[Records for this exercise]:
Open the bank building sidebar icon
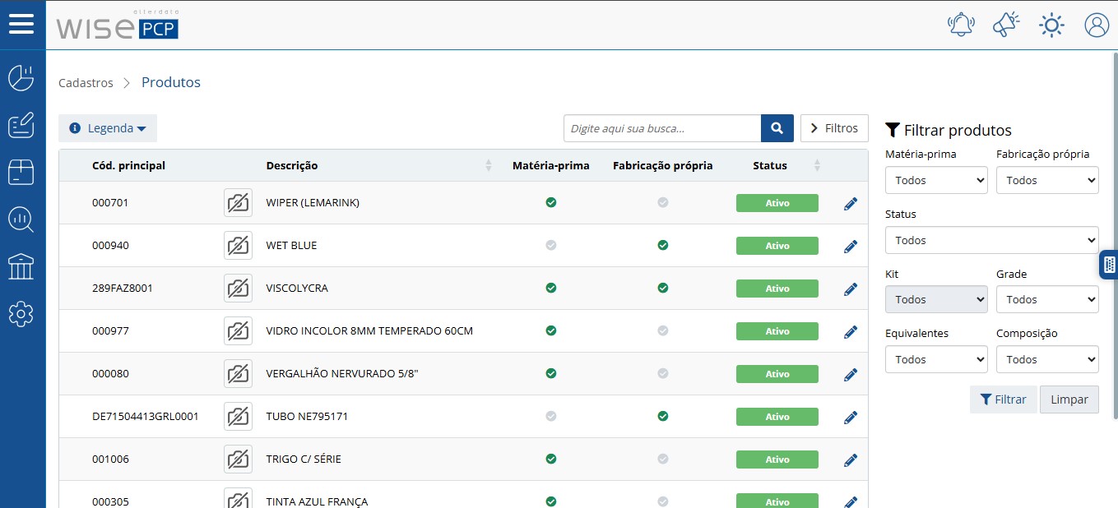Viewport: 1118px width, 508px height. coord(21,266)
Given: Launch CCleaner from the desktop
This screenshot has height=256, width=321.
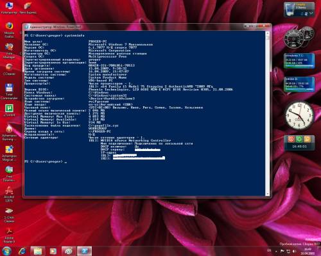Looking at the screenshot, I should point(9,70).
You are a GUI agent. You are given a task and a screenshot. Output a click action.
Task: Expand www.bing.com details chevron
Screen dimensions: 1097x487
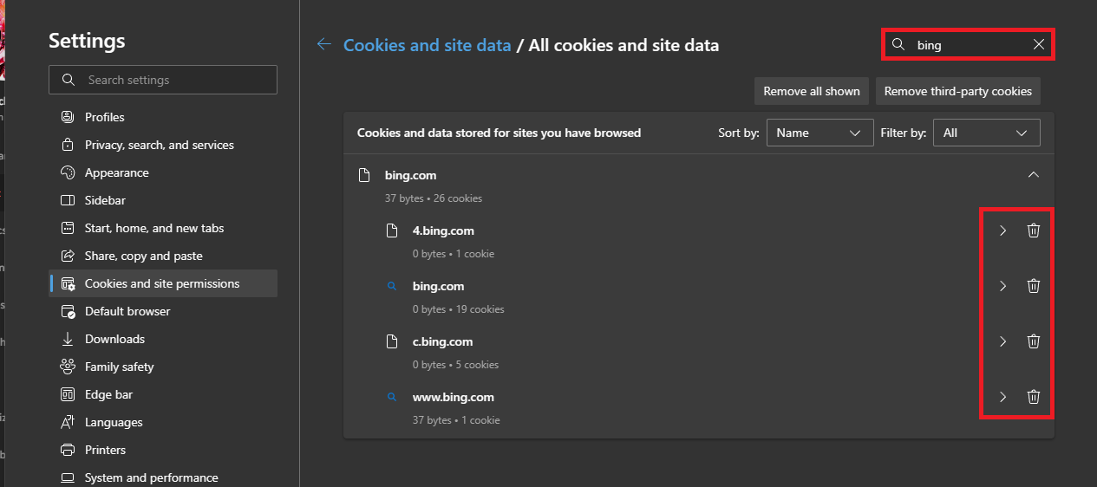tap(1002, 397)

[Goal of the exercise]: Retype every record above word for word, leaving out any pictures.

[Task output]:
Open the bank building sidebar icon
Viewport: 1118px width, 508px height. coord(21,266)
Given: Launch CCleaner from the desktop
This screenshot has height=256, width=321.
Looking at the screenshot, I should point(9,70).
You are a GUI agent. You are given a task and a screenshot. Output a click action.
Task: Expand www.bing.com details chevron
Screen dimensions: 1097x487
tap(1002, 397)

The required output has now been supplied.